In the TFSP-50 Automatic frying pan, add 16kg one-level rapeseed oil, be about 175 ℃, big fire refining 8min in temperature; Along with oily temperature rise, treat to add when oil is bright commercially available bean paste sauce and the commercially available fermented soya bean sauce of 4.0kg of 12kg, be that 130 ℃ of 6min that stir-fry are to even in temperature; During no conglomeration, adding 0.25kg changes the dark purple pepper grain, and 0.5min stir-fries; Overflow to right Chinese prickly ash delicate fragrance, add 2.0kg rod chilli grain, commercially available bubble green pepper grain and the 1.5kg bubble ginger grain of 5.0kg, the temperature that will stir-fry is controlled to be 120 ℃ of 2min that stir-fry to savory strong; Oil reservoir is limpid, adds the garlic pearls of 3.5kg ginger grain and 1kg again, and the temperature that will stir-fry is controlled to be 110 ℃ of 4min that stir-fry; To ginger and garlic its surface compressed, the ginger garlic taste overflows; Add the boiling hot capsicum that 5.0kg makes in advance then, the temperature that will stir-fry is controlled to be 110 ℃ of 1.8min that stir-fry to there not being living green pepper flavor, and oil red is bright; Add 2.0kg white granulated sugar, 0.8kg pepper powder and 1.5kg composite aromatic condiment, the temperature that will stir-fry is controlled to be 95 ℃, and the 1.5min that stir-fries overflows to fragrance; Add 1.2kg pericarpium zanthoxyli schinifolii powder, the temperature that will stir-fry is controlled to be 95 ℃, and the 0.6min that stir-fries overflows to Chinese prickly ash fragrance; Add 8.0kg edible salt, 4.0kg monosodium glutamate, the temperature that will stir-fry is controlled to be 90 ℃, and 1min stir-fries; Add the commercially available saline taste food flavor of 3.5kg commercially available fermented glutinour rice, 0.2kg and 5 '-flavour nucleotide disodium of 0.35kg; The temperature that will stir-fry is controlled to be 90 ℃; The 1.5min that stir-fries fully dissolves, can play pot during no conglomeration to raw material, obtains the flavoring that 89.5kg makes fragrant peppery rabbit.
Embodiment 2
Dip the 15kg soybean oil, join in 9kg Lingka two twigs of the chaste tree chilli powders, ceaselessly stir while refueling, capsicum is heated evenly, in order to avoid local burnt the paste obtains the boiling hot capsicum of slaking, it is for use to take the dish out of the pot.

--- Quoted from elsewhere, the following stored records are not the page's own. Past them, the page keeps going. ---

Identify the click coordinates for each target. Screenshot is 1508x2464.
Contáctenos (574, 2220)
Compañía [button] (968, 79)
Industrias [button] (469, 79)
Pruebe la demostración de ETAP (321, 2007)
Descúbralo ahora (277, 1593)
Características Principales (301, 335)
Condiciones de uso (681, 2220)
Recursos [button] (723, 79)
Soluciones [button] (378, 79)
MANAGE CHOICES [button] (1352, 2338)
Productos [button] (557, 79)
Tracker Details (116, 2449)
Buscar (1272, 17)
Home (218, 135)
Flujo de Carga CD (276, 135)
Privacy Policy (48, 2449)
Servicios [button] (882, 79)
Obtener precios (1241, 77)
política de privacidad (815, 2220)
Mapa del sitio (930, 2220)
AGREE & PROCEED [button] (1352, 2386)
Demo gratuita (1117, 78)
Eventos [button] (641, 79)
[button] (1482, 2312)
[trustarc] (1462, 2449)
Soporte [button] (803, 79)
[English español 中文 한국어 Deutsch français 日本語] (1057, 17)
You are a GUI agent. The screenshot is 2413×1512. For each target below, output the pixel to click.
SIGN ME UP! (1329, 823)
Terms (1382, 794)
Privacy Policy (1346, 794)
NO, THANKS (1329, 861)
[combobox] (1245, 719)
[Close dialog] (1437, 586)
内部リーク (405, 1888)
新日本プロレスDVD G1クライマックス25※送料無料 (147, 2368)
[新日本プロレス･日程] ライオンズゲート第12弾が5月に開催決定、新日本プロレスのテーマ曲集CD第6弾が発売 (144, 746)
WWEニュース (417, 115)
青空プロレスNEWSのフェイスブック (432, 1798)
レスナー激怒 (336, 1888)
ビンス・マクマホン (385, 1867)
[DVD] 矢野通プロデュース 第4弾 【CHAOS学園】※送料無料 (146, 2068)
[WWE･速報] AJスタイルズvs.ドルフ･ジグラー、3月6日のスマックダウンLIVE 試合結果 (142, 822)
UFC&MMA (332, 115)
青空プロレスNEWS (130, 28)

In the TFSP-50 Automatic frying pan, add the 11kg soybean oil, be about 165 ℃, big fire refining 10min in temperature; Along with oily temperature rise, treat to add when oil is bright commercially available bean paste sauce and the commercially available fermented soya bean sauce of 3.0kg of 13kg, be that 120 ℃ of 6min that stir-fry are to even in temperature; During no conglomeration, adding 0.05kg changes the dark purple pepper grain, and 0.5min stir-fries; Overflow to right Chinese prickly ash delicate fragrance, add 1.5kg rod chilli grain, commercially available bubble green pepper grain and the 2.5kg bubble ginger grain of 4.0kg, the temperature that will stir-fry is controlled to be 110 ℃ of 3min that stir-fry to savory strong; Oil reservoir is limpid, adds the garlic pearls of 2.5kg ginger grain and 2kg again, and the temperature that will stir-fry is controlled to be 105 ℃ of 2.5min that stir-fry; To ginger and garlic its surface compressed, the ginger garlic taste overflows; Add the boiling hot capsicum that 9.0kg makes in advance then, the temperature that will stir-fry is controlled to be 105 ℃ of 4min that stir-fry to there not being living green pepper flavor, and oil red is bright; Add 0.5kg white granulated sugar, 1.2kg pepper powder and 0.5kg composite aromatic condiment, the temperature that will stir-fry is controlled to be 100 ℃, and the 2min that stir-fries overflows to fragrance; Add 1.5kg pericarpium zanthoxyli schinifolii powder, the temperature that will stir-fry is controlled to be 100 ℃, and the 1.0min that stir-fries overflows to Chinese prickly ash fragrance; Add 12.0kg edible salt, 2.0kg monosodium glutamate, the temperature that will stir-fry is controlled to be 85 ℃, and 1.5min stir-fries; Add the commercially available saline taste food flavor of 1.0kg commercially available fermented glutinour rice, 0.05kg and 5 '-flavour nucleotide disodium of 0.5kg; The temperature that will stir-fry is controlled to be 85 ℃; The 1.5min that stir-fries fully dissolves, can play pot during no conglomeration to raw material, obtains the flavoring that 90.4kg makes fragrant peppery rabbit.
Embodiment 3
Dip the 14.5kg salad oil, join in 7.0kg a new generation chilli powder, ceaselessly stir while refueling, capsicum is heated evenly, in order to avoid local burnt the paste obtains the boiling hot capsicum of slaking, it is for use to take the dish out of the pot.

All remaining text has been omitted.